After all the dire warnings that Donald Trump’s solar tariffs would be a job killer, it’s possible that employment may tick up this year.
A solar trade group had warned that tens of thousands of jobs would be lost if Trump decided to impose tariffs on imported solar equipment, which he did in January. While 2018 is unlikely to be a banner year for the U.S. industry, solar proponents now say the number of new jobs could inch past a 2016 record. The reasons: The industry is still in growth mode, the tariffs weren’t as onerous as feared and developers hoarded panels.

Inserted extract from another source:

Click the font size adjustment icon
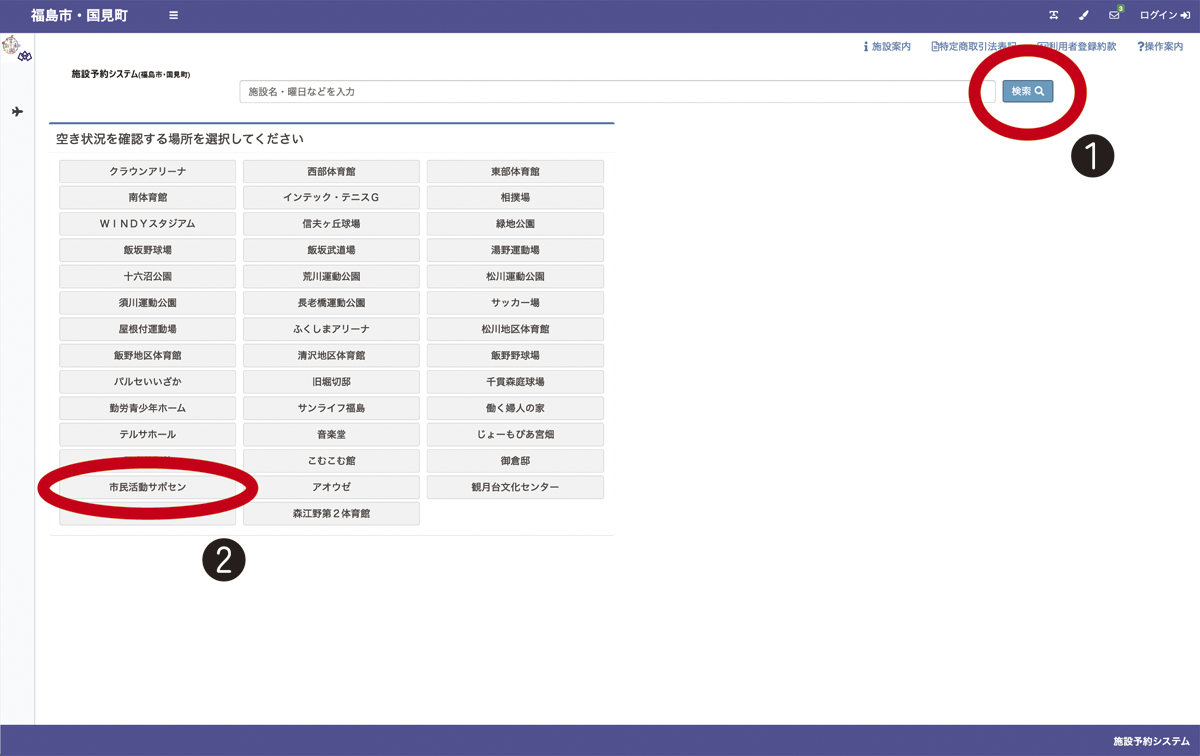tap(1054, 15)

The tariffs will last only four years, will gradually decline in each of the last three and there are exceptions to them.

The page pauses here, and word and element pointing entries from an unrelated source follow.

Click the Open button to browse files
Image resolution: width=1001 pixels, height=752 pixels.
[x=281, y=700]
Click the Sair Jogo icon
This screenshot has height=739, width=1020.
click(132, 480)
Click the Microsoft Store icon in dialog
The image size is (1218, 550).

“We didn’t get the worst-case scenario,” said Ethan Zindler, a Washington-based analyst at Bloomberg New Energy Finance. “We got tariffs with various loopholes and funky ways around them.”
How the industry manages the tariffs will be discussed this week at the Bloomberg New Energy Finance Future of Energy Summit in New York.

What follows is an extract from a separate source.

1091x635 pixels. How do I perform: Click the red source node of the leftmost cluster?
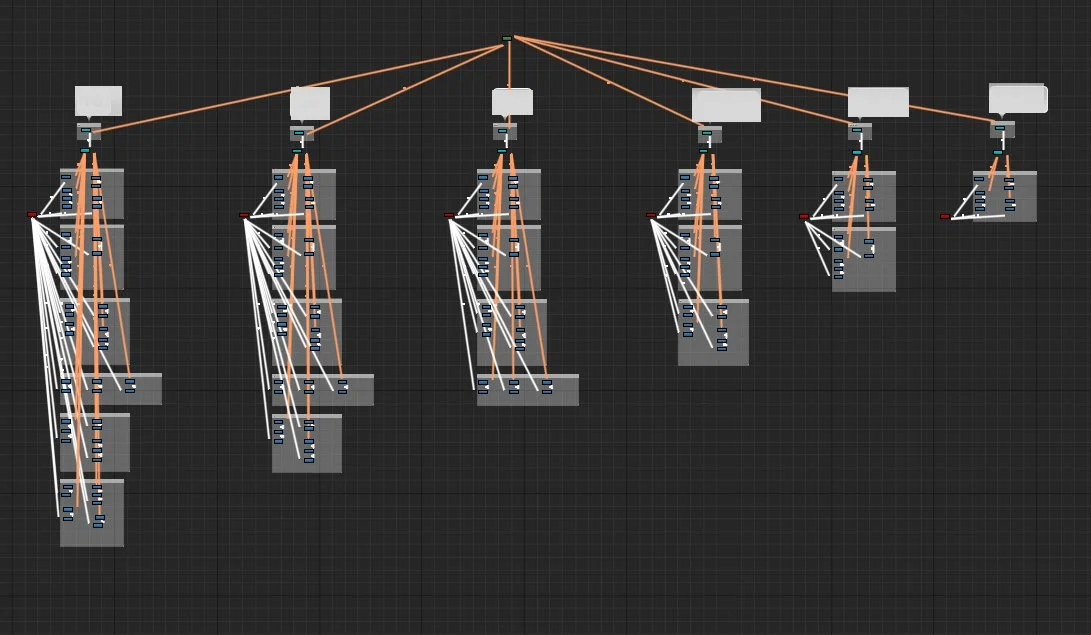(31, 214)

The Solar Energy Industries Association, an industry group, had forecast before the January decision that 88,000 jobs would be lost or fail to materialize this year. But after Trump opted for four-year tariffs that decline annually, it revised its estimate to 23,000. The U.S. Bureau of Labor Statistics, meanwhile, has forecast that solar-photovoltaic installer will be the fastest-growing occupation of the decade to 2026, outpacing health care, information technology and other career tracks. It’s on track to increase more than four times as much as oil and gas derrick operator and roustabout.
“The tariffs were more of a punch to the gut than a complete decapitation," Solar Energy Industries Association President Abigail Ross Hopper said at BNEF’s summit Tuesday.